I obviously have my fears about this pregnancy, and this baby. It will be our last, so I do have high hopes... and that scares me. But I just have to hand it to God. I have pondered it all in my head for 9 weeks now (we're 14 weeks), and I have realised that I cannot control what happens... the fate of my life and this babies life is in God's hands. he knows my hearts desire, and I can only give it to Him, and then hope. The one thing I keep thinking is that in everything we have been through this year, the one thing I cannot let go of, is hope. Afterall, if I didn't have hope, what else would I have?

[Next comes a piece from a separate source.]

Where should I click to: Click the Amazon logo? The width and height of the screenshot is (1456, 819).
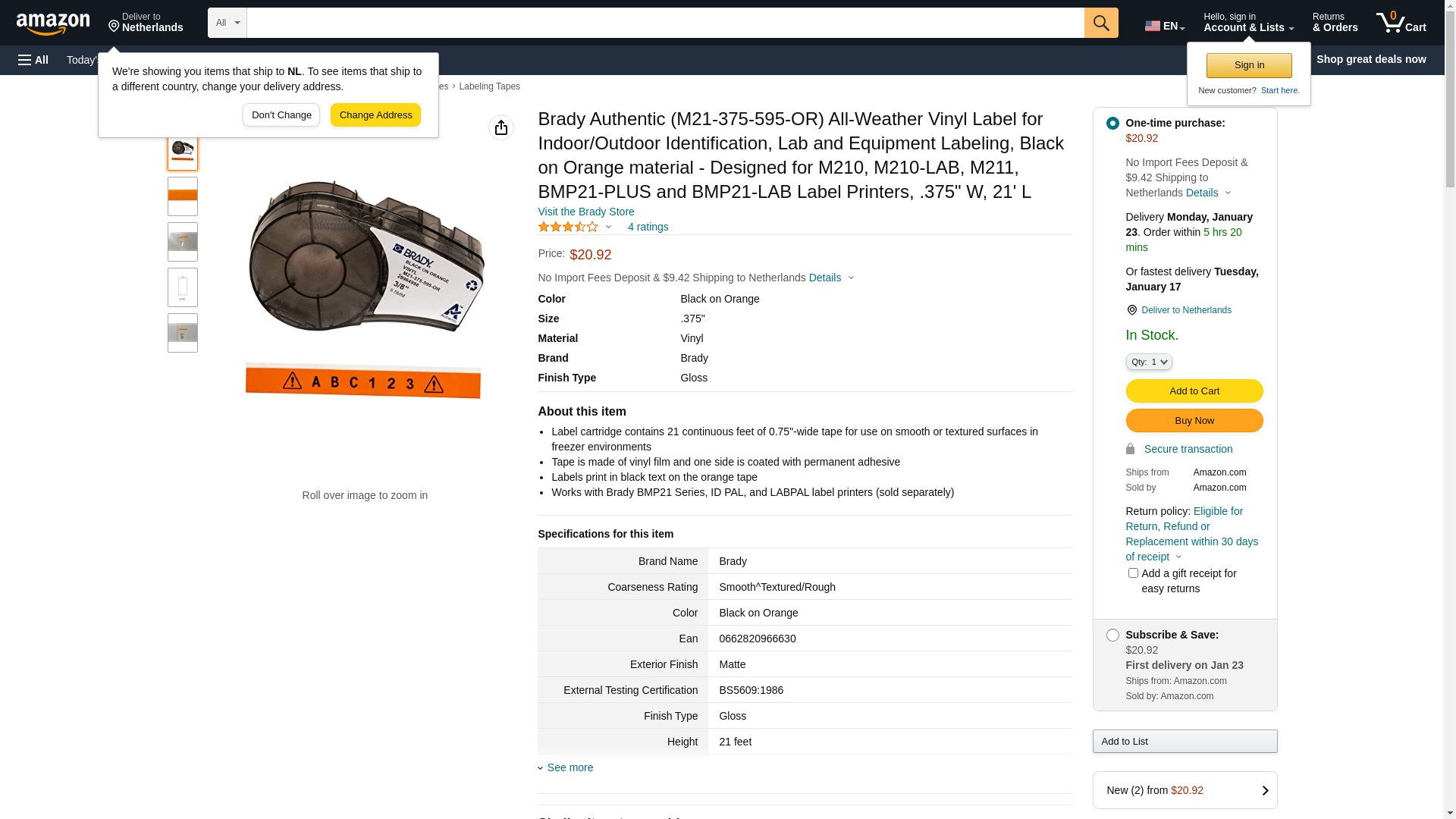[x=53, y=24]
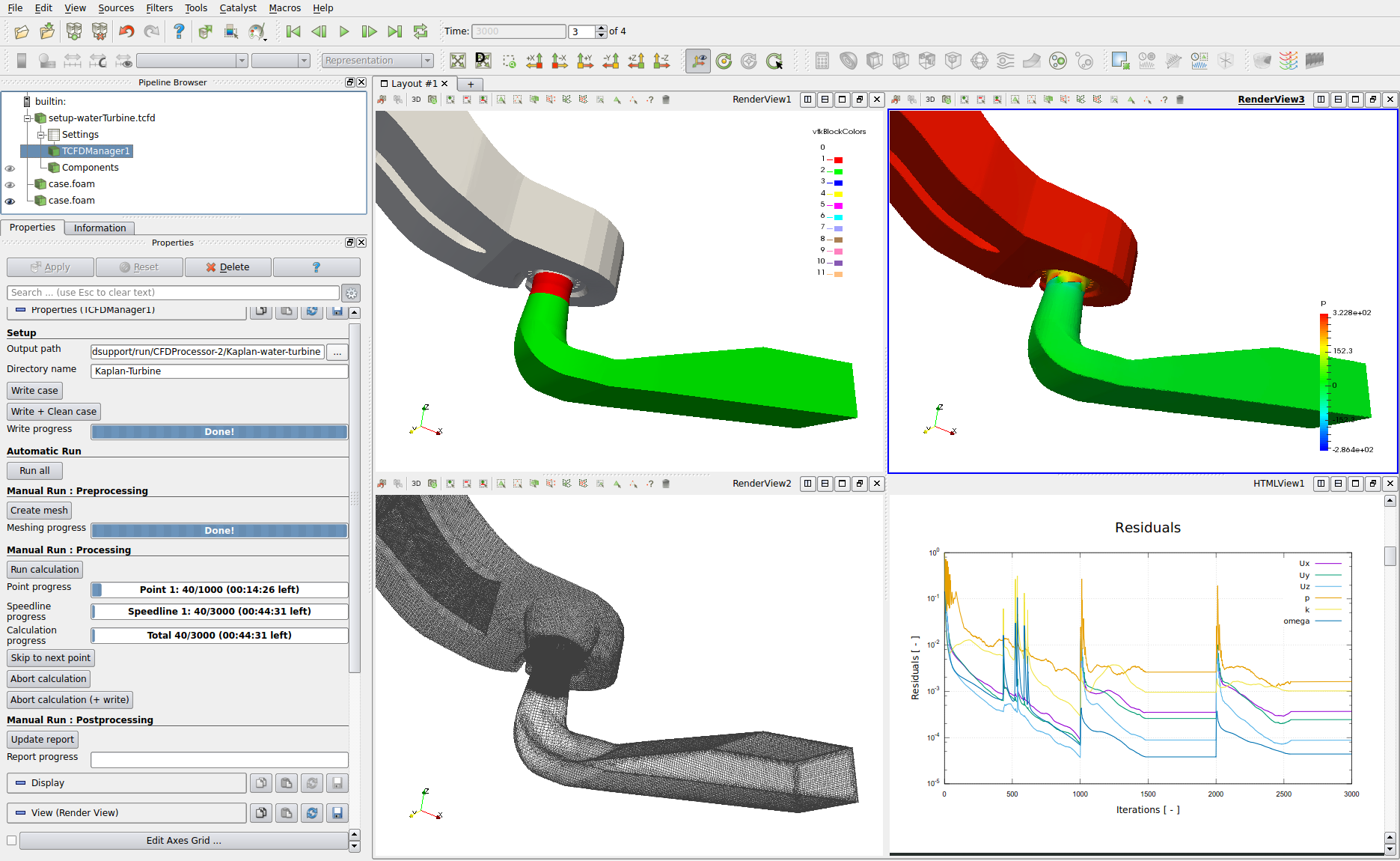Screen dimensions: 1400x861
Task: Click Abort calculation
Action: (x=48, y=678)
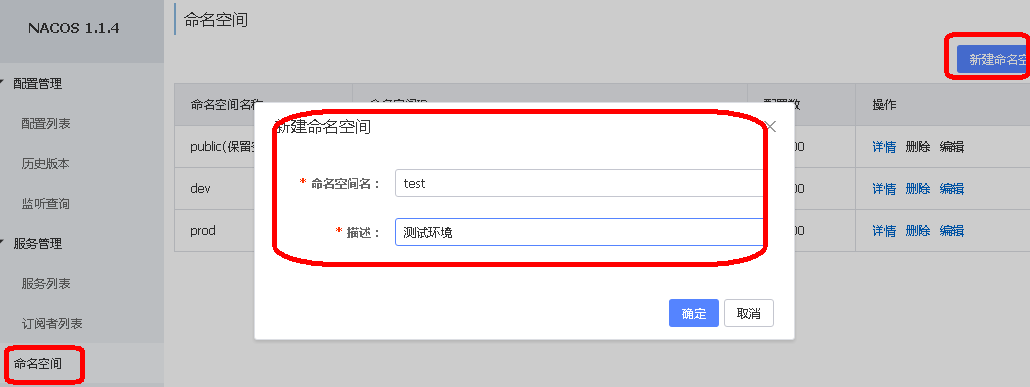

I sometimes wonder what on earth God was thinking giving you into our care. I moan alot, and am sometimes still sad about everything... and if I could change it and make you healthy and normal, I would do it in a heartbeat! I wonder sometimes if I am giving you the justice and honour you deserve.... but I am who I am... and there will always be this hole in my heart where the child I hoped and dreamed for, that you were supposed to be, is now gaping. It doesn't mean I love you any less. But there are things you cannot be. And there's a loss in that. There are lots of small things we rejoice in... and perhaps we're so much more mindful of each little moment, and the treasure and blessing that each achievement brings. And yes, there are some amazing lessons I have learnt. But all that I have gained, I have done at the tombstone of my loss. And if I dwell on it, just a little, it does make me terribly sad. Why you? Why did you deserve the short end of the stick. And then, when I had the downs screening for your little baby brother/ sister, the fetal specialist that told me that just before you were born, he had another patient who was told she was having a T18 baby.. he said he was absolutely sure of it. And when the baby was born, he was absolutely perfect. And then I think: did God swap our babies? And why was that mothers prayers answered, and mine were not? But I know I'll never have the answers to those questions, so it's kind of counter intuitive asking them, because all it does is open the door to more unanswerable questions!
Anyway, hoping for a better night tonight.